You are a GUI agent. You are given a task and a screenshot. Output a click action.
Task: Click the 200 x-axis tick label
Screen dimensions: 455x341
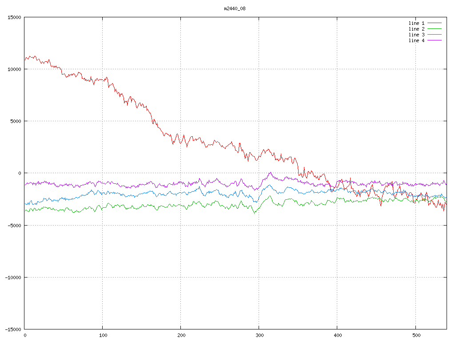click(x=181, y=336)
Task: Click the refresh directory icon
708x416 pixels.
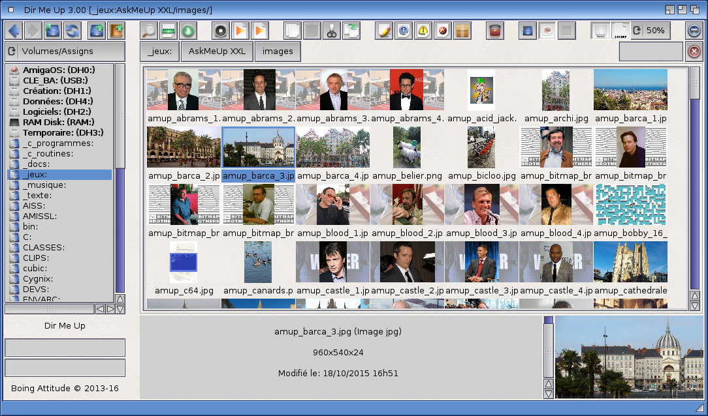Action: (x=72, y=31)
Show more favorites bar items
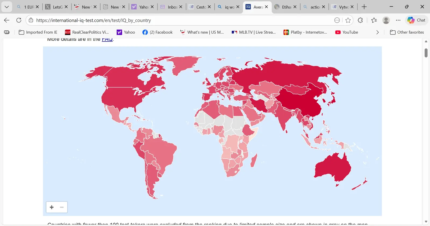This screenshot has height=226, width=430. (377, 32)
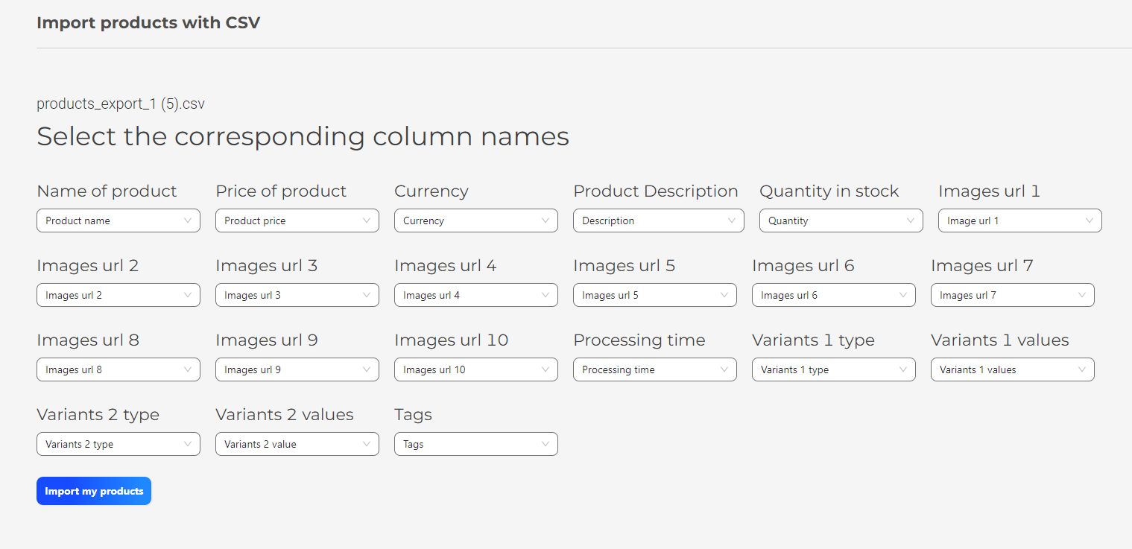
Task: Expand the Images url 3 column picker
Action: point(297,295)
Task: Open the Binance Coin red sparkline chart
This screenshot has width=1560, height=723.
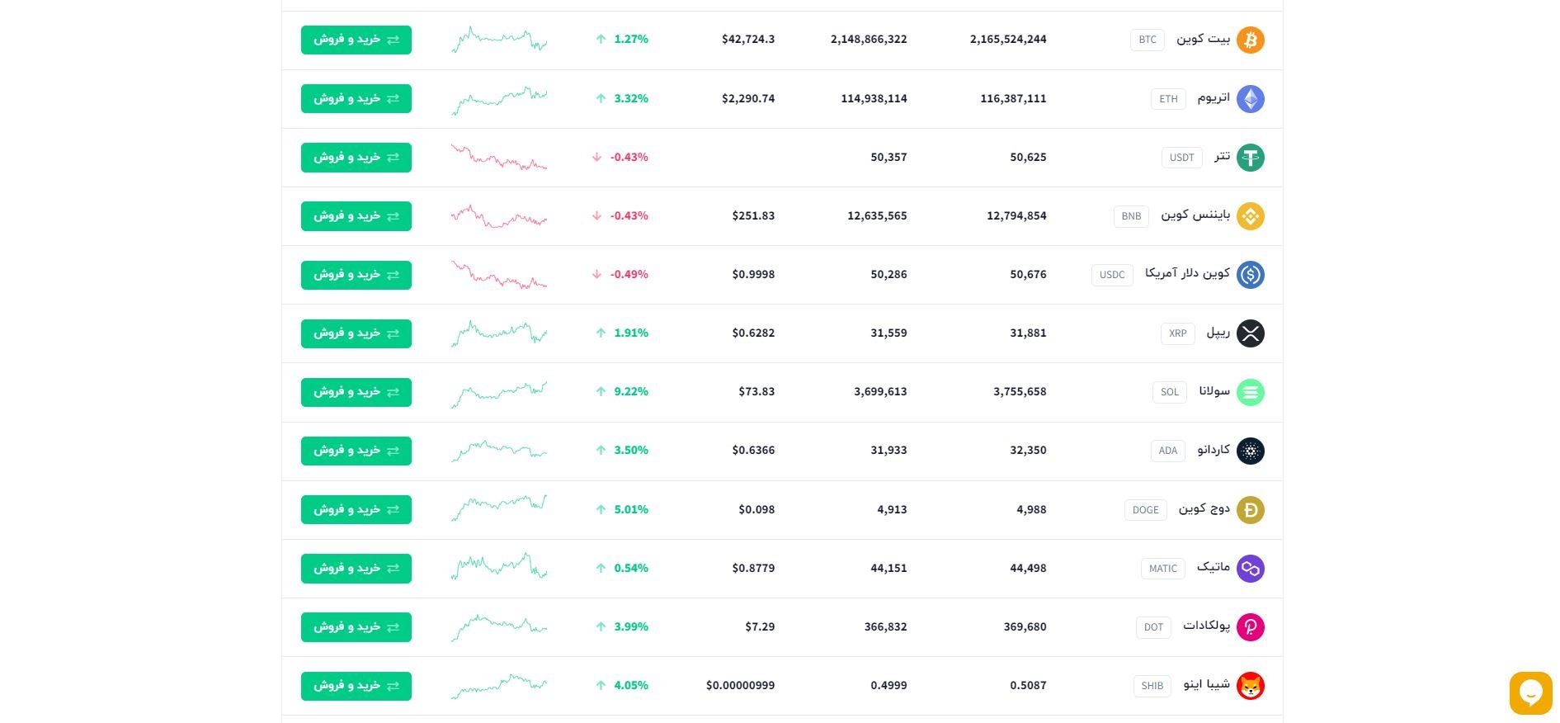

+---+

### WORK INSTRUCTIONS
Please give back the data above word for word, with no pictures included.

### REPLY
You are a GUI agent. You are given a task and a screenshot. Output a click action.
Task: Click the 200 x-axis tick label
Screen dimensions: 455x341
click(x=181, y=336)
Task: Click the refresh directory icon
708x416 pixels.
Action: (x=72, y=31)
Show more favorites bar items
This screenshot has height=226, width=430. (377, 32)
Task: Expand the Images url 3 column picker
Action: point(297,295)
Task: Open the Binance Coin red sparkline chart
This screenshot has width=1560, height=723.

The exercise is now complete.